Evening Standard
·16 December 2025
Three things we learned from Chelsea win as substitutes make all the difference

In partnership with
Yahoo sportsEvening Standard
·16 December 2025

Much-changed Blues labour badly against Cardiff before Alejandro Garnacho and Pedro Neto send them into Carabao Cup semi-finals
After making headlines in recent days for what he has said, Enzo Maresca this time let the Chelsea supporters do the talking.
As he went over to the travelling fans at the Cardiff City Stadium, they were left chanting his name after the Blues reached the Carabao Cup semi-finals with a 3-1 win.
The performance itself was far from an encouraging one, particularly in the first half, but victory was what mattered most in the Welsh capital.
Despite being pegged back to 1-1 in the 75th minute by David Turnbull’s sensational header, a goal from Pedro Neto and two from Alejandro Garnacho — both of whom were substitutes — proved enough to send Chelsea into the next round.
Standard Sport’s Dom Smith picks out three key talking points from the game.
There has been criticism in recent weeks of how often Maresca rings the changes to his starting lineups, but he was always going to make wholesale alterations for this one with an eye to resting players for Saturday’s huge league game against Newcastle at St James’ Park.
But the 11 changes from the Everton win — an entirely new team — produced a repeat of the Lincoln game in September when they lacked cohesion and only won narrowly against League One opposition. For long periods, it showed again that the difference between Chelsea’s first XI and squad players remains concerningly big.
Chelsea were ponderous and stilted for all of the first half and long periods of the second. League One leaders Cardiff average more possession than any club in the top four divisions, and they, by contrast, looked assured on the ball and did not give it away needlessly.

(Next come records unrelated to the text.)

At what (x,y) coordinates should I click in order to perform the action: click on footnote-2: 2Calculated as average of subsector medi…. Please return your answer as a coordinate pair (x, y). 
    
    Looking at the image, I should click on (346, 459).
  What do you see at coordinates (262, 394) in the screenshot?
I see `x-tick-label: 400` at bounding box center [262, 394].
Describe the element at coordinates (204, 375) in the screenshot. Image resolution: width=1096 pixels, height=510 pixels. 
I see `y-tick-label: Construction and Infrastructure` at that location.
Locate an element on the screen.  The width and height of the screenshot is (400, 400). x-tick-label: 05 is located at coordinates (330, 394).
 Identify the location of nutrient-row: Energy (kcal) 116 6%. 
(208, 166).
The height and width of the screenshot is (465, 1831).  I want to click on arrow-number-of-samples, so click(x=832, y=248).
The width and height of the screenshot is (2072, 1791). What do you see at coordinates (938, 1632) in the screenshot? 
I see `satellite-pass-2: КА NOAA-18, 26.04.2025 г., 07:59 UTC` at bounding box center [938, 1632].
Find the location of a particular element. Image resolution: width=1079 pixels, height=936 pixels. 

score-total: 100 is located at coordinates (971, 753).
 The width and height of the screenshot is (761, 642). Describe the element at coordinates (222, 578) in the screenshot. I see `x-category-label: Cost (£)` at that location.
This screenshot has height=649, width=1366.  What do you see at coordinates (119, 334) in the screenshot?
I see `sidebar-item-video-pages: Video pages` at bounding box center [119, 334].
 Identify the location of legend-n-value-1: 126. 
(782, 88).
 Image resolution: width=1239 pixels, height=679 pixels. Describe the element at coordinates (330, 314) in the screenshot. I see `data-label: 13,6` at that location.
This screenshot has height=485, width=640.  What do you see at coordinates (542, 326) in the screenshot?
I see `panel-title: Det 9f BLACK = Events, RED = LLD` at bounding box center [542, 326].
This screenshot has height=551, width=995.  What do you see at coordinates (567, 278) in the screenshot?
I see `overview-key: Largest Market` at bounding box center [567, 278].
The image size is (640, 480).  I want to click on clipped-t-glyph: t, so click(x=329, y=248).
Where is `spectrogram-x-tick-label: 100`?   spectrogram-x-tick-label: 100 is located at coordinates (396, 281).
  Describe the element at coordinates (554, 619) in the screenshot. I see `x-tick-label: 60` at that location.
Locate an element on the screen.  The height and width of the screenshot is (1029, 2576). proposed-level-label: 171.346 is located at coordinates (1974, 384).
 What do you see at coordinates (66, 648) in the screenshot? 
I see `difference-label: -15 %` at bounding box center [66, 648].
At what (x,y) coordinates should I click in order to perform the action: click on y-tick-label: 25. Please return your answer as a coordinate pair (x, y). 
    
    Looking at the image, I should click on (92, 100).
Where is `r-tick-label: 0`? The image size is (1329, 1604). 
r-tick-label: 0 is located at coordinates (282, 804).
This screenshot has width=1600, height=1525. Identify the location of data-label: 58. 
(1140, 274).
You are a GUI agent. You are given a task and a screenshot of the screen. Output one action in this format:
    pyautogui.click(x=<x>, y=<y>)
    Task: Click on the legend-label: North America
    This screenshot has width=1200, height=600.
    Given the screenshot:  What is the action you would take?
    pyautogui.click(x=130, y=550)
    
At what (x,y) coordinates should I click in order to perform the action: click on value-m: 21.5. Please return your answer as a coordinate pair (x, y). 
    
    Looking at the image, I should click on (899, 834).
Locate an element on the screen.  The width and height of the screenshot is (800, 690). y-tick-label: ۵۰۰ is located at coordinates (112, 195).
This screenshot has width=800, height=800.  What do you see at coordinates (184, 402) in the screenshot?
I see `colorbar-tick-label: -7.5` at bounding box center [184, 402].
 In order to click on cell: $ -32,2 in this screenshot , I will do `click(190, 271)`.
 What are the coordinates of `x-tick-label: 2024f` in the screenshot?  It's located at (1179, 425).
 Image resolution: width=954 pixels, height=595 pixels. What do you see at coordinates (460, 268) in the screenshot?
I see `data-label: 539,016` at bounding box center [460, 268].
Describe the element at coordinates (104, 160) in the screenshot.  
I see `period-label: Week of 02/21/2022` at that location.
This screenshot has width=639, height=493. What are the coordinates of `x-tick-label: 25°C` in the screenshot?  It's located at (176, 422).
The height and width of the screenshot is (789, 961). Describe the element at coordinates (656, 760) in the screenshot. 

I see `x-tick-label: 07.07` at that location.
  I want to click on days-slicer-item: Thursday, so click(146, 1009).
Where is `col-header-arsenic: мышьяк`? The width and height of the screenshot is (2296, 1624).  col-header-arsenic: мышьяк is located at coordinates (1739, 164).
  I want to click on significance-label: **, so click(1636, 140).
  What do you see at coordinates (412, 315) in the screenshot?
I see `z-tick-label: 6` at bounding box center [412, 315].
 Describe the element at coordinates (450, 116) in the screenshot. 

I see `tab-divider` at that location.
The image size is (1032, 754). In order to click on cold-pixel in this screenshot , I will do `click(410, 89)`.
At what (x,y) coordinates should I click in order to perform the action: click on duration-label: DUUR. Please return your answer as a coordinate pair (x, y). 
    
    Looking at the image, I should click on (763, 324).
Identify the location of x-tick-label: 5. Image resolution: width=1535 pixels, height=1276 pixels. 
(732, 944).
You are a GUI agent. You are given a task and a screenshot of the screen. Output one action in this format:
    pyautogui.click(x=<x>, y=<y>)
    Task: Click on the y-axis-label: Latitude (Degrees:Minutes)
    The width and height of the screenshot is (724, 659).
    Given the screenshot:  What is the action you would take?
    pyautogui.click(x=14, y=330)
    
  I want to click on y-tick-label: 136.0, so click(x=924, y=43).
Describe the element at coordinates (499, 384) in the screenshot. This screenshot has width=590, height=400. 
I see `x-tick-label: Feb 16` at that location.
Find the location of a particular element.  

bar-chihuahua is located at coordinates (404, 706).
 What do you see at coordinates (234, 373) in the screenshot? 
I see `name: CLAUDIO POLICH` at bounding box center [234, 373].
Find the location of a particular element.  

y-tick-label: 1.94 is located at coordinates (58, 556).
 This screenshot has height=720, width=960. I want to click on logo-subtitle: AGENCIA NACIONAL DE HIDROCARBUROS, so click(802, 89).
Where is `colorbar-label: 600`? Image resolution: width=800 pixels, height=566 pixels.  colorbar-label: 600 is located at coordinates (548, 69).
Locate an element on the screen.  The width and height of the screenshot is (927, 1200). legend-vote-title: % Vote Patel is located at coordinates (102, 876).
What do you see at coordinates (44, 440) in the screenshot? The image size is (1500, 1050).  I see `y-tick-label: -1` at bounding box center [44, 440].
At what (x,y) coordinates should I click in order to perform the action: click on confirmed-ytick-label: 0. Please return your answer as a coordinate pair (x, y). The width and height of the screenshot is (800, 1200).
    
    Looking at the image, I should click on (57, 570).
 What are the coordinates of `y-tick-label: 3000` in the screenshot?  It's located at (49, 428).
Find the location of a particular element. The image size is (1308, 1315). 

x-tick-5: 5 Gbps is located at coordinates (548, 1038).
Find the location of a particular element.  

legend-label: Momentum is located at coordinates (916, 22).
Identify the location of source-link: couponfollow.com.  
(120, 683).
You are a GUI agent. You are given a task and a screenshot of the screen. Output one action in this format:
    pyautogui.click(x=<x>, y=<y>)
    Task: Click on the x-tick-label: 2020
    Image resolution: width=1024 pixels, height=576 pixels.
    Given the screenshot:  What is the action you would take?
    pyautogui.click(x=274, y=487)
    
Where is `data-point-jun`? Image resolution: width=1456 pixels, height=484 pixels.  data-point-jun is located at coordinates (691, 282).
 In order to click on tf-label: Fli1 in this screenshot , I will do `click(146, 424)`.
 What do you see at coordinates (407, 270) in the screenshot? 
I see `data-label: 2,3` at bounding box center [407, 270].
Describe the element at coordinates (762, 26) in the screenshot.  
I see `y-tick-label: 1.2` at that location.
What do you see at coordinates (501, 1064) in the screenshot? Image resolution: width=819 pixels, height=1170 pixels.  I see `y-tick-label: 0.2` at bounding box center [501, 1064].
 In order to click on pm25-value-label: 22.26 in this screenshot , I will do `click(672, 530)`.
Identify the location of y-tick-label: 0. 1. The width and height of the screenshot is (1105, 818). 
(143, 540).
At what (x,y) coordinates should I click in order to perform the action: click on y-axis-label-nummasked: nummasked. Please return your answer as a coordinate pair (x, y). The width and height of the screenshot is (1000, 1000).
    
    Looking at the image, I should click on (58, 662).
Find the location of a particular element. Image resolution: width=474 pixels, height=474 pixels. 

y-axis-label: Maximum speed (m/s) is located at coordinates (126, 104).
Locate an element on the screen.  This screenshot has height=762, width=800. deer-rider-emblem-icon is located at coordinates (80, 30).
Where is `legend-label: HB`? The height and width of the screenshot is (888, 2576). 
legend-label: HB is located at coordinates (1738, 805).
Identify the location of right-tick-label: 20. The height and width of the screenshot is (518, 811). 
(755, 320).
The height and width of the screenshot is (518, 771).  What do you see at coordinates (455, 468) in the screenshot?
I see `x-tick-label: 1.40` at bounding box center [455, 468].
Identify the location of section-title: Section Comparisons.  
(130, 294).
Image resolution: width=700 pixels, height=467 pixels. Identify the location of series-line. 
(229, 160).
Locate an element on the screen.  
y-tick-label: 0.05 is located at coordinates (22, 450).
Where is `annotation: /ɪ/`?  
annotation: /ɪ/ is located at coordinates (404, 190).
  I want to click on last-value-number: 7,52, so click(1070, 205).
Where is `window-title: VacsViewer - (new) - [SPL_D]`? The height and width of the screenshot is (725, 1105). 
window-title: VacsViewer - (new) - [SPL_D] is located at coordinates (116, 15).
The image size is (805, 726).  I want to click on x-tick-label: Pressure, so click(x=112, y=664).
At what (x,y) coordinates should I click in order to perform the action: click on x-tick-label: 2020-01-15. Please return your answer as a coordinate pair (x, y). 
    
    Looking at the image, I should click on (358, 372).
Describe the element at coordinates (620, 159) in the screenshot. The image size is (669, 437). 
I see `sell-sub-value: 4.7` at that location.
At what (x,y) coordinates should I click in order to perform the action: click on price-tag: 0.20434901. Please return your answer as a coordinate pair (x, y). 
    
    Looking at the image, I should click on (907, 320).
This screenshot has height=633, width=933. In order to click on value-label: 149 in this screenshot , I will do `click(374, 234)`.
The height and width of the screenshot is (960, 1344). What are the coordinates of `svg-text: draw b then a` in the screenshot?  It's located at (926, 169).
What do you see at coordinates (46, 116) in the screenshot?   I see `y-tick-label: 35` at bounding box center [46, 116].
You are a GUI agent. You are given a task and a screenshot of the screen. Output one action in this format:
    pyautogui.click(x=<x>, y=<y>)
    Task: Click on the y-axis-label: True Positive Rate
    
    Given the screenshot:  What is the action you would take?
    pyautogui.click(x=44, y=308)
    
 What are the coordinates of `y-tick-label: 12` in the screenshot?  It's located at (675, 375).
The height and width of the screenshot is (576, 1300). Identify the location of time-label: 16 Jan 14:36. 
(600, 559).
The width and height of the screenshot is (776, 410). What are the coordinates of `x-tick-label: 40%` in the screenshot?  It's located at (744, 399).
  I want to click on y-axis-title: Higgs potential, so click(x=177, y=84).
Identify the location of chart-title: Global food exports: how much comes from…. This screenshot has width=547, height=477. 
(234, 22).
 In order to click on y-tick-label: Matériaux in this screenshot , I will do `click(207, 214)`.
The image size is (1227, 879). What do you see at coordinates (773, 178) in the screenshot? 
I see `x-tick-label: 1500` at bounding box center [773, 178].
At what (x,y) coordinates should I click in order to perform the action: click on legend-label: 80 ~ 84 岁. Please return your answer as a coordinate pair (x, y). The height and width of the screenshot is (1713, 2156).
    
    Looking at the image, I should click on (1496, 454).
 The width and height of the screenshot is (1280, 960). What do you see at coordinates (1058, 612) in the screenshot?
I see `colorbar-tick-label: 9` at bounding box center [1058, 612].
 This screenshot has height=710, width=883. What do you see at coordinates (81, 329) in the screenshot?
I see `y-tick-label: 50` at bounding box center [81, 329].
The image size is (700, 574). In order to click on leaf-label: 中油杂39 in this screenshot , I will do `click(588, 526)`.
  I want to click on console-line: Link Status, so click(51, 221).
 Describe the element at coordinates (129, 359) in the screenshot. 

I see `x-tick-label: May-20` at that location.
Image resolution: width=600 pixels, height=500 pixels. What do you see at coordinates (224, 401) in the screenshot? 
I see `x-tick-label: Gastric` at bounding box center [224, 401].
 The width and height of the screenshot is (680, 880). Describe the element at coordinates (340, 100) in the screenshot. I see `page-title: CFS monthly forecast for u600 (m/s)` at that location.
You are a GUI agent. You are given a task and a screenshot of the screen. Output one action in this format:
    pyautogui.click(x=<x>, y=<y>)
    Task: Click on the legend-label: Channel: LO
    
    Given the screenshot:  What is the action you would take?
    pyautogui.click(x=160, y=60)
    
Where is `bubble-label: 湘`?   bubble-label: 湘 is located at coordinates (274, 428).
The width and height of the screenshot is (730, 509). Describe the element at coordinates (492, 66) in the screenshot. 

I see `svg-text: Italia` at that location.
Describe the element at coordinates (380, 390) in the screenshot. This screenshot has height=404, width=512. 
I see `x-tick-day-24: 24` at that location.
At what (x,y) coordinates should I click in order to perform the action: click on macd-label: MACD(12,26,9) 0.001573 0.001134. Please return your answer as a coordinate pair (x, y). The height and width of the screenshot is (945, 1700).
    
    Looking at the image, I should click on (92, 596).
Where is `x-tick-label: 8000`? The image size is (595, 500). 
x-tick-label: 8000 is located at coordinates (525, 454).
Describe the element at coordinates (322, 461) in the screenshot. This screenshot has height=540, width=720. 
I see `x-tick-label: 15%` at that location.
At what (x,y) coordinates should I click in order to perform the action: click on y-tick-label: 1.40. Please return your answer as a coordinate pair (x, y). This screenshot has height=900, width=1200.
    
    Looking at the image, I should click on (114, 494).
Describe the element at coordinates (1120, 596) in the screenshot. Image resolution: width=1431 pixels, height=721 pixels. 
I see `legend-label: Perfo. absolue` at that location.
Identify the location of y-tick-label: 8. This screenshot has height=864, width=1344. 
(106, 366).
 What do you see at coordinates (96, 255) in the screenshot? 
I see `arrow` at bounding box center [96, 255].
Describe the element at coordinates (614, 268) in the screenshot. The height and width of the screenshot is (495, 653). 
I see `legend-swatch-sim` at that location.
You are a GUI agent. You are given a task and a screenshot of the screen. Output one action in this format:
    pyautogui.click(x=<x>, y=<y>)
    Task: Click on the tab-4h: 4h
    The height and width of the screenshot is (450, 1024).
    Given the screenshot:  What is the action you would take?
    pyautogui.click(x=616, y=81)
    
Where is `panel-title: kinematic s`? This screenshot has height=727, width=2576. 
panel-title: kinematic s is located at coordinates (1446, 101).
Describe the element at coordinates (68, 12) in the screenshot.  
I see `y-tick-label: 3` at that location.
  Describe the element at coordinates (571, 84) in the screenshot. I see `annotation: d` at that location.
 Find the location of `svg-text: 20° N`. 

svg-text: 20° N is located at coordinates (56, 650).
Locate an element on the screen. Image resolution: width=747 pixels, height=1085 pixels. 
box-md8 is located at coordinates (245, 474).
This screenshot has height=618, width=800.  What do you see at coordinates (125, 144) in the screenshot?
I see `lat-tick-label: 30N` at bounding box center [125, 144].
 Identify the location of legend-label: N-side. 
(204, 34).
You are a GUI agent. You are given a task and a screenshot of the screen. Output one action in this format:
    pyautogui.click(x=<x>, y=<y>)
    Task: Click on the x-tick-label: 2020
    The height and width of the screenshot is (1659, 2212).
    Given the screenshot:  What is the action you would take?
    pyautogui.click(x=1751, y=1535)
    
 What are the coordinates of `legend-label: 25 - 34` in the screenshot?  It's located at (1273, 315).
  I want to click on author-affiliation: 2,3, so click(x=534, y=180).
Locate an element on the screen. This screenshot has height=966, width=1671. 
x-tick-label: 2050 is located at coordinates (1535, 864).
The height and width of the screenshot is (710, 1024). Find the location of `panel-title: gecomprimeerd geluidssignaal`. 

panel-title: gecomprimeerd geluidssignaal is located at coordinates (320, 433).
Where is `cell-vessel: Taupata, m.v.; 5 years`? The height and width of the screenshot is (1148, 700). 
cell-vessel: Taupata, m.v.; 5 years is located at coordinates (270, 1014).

Quality: Pedro Neto continues to prove one of Chelsea’s most reliable and consistent options in attack
Chelsea FC via Getty Images
Yes, Chelsea’s XI was inexperienced and featured four teenagers, but they should have played an awful lot better. It shouldn’t have needed the regulars to arrive as second-half substitutions for the Blues to click into gear and win the tie.
Chelsea looked lethargic in the first half. For that they had no excuse, given Maresca was largely playing his second-stringers, all of them short of minutes.
But throwing Joao Pedro and Garnacho on at the interval and Pedro Neto on shortly after that did the trick for Maresca as the necessary quality duly, if belatedly, arrived.
After about 50 minutes, the chances finally started to come. Garnacho and Moises Caicedo had shots blocked, before the lively Facundo Buonanotte set up Garnacho for the opener.
Cardiff levelled — and on the balance of play deserved it — but Chelsea asserted more pressure again.
Pedro Neto has all too often felt the only Chelsea player capable of scoring a goal out of nothing this month, and his deflected strike regained Chelsea’s advantage.
Garnacho ran free and caressed into the far corner in stoppage time for daylight between the visitors and Cardiff.
"They brought me on and I tried to help the team," said Garnacho. "Me, Pedro and the rest of the players did that."
Chelsea had made harder work of the League One leaders than they ought to have done, but into the pot for the last four they go.
Filip Jorgensen has played in all three of Chelsea’s matches in the Carabao Cup this season and this was by far his most assured display.
He saved a certain goal from Isaak Davies in the first half with the game still goalless, as the Cardiff man tried to catch him out at his near post from a tight angle, only for the goalkeeper to backpeddle and claw the ball off the line.
Unlike against Wolves and Lincoln, when he was unconvincing, Jorgensen held crosses confidently, invariably won the ball when coming for punches, and was not beaten in the air.
There was absolutely nothing he could do about Turnbull’s sensational headed equaliser and he should not shoulder any of the blame for Chelsea’s failure to keep a clean sheet.
Still very much Robert Sanchez's understudy and with that situation unlikely to change any time soon, all he could do here was perform better than when previously called upon this season. That he did.